In my thesis I used a different type of method, namely particle swarm optimization (PSO). In a PSO, as the name suggest, a swarm of individual particles is propagated on an n-dimensional surface to find its global minimum. The height of the surface is given by a function, which evaluates the “fitness” of a particle at its coordinates on the surface. Since no information about the surface is available at the start of the propagation, no gradient can be followed towards a minimum. Therefore, the driving-force of the particle is communication and memorization. A particle is able to remember its own position at lowest height – best fitness – and can exchange this information with particles in the vicinity – “neighborhood”. With this information – and some random perturbation – the particle will move along a vector that is a sum of the vectors towards its own and the best known fitness of the neighborhood.
Because PSO is a non-deterministic global optimization method the chance of finding the “best solution” in a given problem space is never 100% within a finite number of iterations. Rigorously increasing the iteration number can help but is usually not an option i) because of the computational cost per fitness evaluation (see below) and ii) because there is no guarantee that every iteration reaches points in the problem space that were never accessed before. Thus, covering the complete problem space is not feasible with non-deterministic methods. The only resort is to start many optimization runs with varying initial conditions and to see if they show a tendency to converge to the same solution. In contrast, deterministic optimization algorithms will always find the best possible solution, but are only feasible for a small number of dimensions due to an exponential scaling in computational effort.

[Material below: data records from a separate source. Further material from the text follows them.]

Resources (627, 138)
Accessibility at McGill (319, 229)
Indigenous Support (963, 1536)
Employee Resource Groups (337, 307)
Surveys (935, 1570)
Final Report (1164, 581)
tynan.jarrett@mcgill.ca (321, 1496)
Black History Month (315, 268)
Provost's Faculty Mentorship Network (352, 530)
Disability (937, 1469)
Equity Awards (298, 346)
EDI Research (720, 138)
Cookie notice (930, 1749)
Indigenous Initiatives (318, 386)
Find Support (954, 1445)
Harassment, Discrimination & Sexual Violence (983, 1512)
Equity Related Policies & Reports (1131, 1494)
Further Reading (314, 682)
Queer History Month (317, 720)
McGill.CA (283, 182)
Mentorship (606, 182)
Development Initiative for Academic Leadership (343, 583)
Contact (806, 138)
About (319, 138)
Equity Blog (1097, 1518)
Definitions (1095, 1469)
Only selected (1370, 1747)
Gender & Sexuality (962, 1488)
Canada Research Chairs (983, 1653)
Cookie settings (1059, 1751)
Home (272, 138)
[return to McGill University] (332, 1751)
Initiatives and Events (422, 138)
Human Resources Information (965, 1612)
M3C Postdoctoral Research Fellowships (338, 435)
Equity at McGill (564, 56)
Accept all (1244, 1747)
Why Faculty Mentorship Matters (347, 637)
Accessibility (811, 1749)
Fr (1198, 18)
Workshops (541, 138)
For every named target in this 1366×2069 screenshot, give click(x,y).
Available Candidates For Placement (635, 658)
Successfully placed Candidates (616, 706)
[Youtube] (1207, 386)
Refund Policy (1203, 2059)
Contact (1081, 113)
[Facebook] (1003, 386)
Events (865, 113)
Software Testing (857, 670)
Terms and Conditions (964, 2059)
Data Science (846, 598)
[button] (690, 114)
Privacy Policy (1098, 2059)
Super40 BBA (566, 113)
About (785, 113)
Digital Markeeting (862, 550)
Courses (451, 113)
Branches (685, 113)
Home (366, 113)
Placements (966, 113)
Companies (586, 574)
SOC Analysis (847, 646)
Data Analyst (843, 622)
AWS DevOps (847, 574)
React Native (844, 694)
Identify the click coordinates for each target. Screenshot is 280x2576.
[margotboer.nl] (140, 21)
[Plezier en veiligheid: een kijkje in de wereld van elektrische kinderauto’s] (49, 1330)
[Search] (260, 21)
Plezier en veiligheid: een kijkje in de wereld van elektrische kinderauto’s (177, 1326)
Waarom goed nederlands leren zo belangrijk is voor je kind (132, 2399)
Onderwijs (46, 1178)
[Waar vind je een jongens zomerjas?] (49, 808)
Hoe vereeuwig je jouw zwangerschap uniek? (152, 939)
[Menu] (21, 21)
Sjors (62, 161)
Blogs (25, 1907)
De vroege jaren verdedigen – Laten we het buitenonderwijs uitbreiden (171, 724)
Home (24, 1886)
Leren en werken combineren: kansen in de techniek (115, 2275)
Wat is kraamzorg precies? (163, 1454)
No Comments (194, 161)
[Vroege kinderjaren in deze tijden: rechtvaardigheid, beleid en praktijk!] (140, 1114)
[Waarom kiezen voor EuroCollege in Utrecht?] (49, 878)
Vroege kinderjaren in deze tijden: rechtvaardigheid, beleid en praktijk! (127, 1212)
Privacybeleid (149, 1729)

The PSO as presented in my thesis was written in Perl, mainly because of the reason it is my language of choice when it comes to automation on the computer. However, any other programming/scripting language may be suited for the PSO. This is because the computational demand of the algorithm itself is relatively low. The core of the PSO algorithm just performs some vector additions, so there is no need to employ an object-oriented or close-to- hardware-level language.